# Lost Creek - Jan 25



## 12many (Apr 14, 2008)

The day started out at 4:15am my brother, girlfriend and I were going to go to strawberry but weather conditions were not at the best. Raining in Ogden through Weber canyon then heavy snow fall making 1-2" of slush on the road made the decision not to go. We decided instead lost creek was a better option. Fist off slushy sides made it scary for my girlfriend, I know that 7" of ice is plenty thick but convincing her of that was a little hard. All in all we had a great time and caught a total of 13 between us. We were using a combination of yellow and white jigs tipped with wax worms. The largest was my girlfriends fish measuring 20-21" of pure anger this is the largest that I have seen come out of lost creek. 
wet conditions, heavy snow and a 1 mile hike made this her fish a trophy in anyone's book.

_GIVEN INFORMATION_
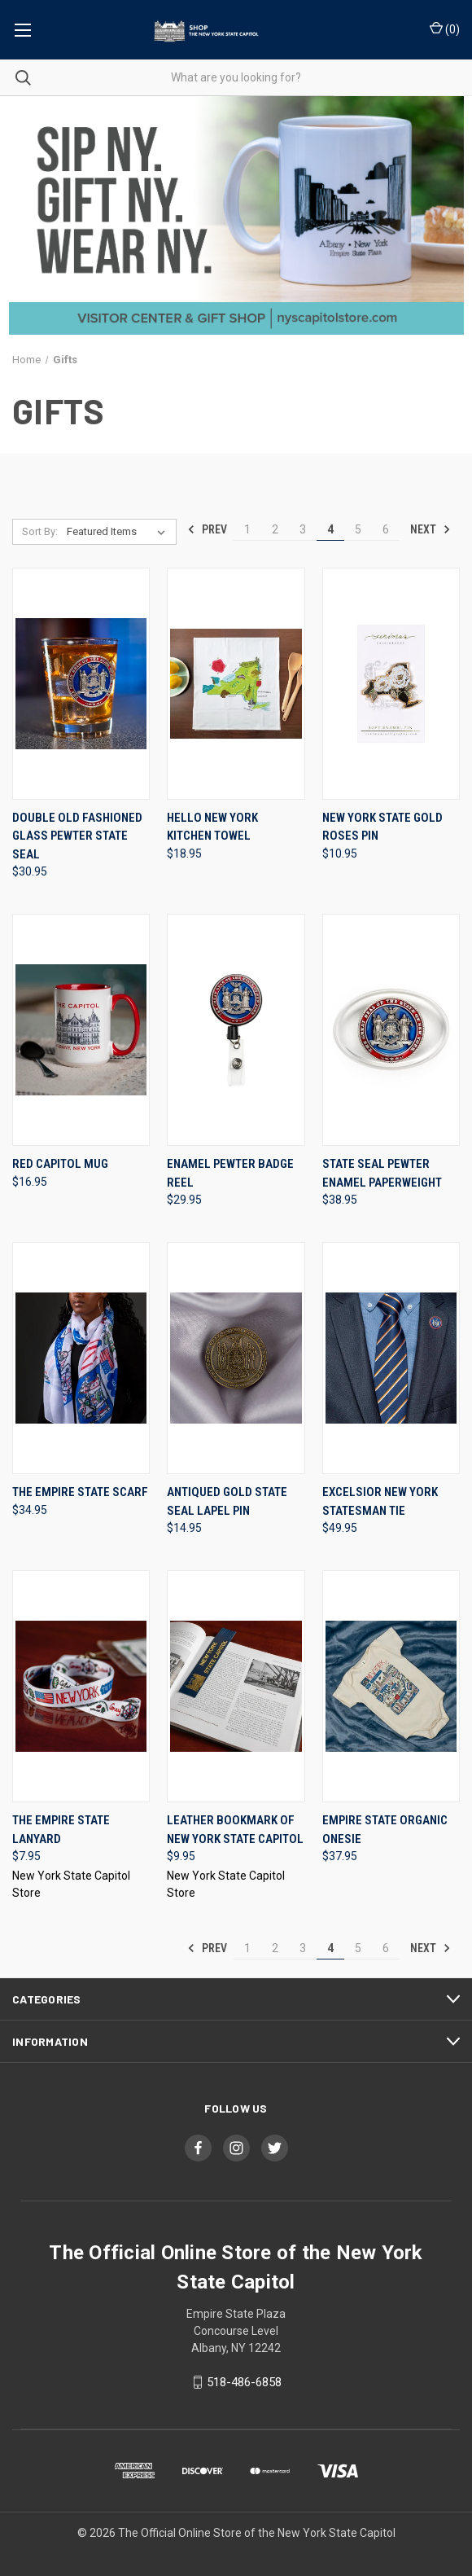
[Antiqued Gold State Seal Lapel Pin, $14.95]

_PROBLEM TO SOLVE_
Continue the Lost Creek ice-fishing post from where it stops.

_EXERCISE ANSWER_
She loves to catch big fish


----------



## Nueces (Jul 22, 2008)

Great pictures. Glad she caught a nice one after the hike.


----------



## Greenguy88 (Sep 7, 2007)

Good looking fish, there are some big ones in there! I got one near the boat ramp this past summer. We ice fished it last Friday afternoon and managed a few dinks. Thanks for sharing!


----------



## tacokid789 (Apr 24, 2008)

Nice cutt!!! Wow, thats only the second big fish ive seen come outta there. Looks like you had better success there than the berry is treatin people anyway! Id luv to nail a cutt that big outta lost creek! Did you hike into the inlet?


----------



## 12many (Apr 14, 2008)

Not to the inlet we were in a cove about 1/4 mile away, a few people were on a 4x4 near the cove but I do not know how they did.


----------



## .45 (Sep 21, 2007)

Lost Creek ?? :? 

I had no idea !! :shock: ...nice fish !!


----------



## Grandpa D (Sep 7, 2007)

Very nice!
I have had some very good days at LC on my toon but I have never caught a fish like that one.


----------



## saturn_guy (Jan 17, 2009)

See, and this is why I like this board! I didn't even know about Lost Creek. Now I definitely want to know more! Great Post, and what a GREAT fish!


----------



## Cowpatty (Jan 27, 2009)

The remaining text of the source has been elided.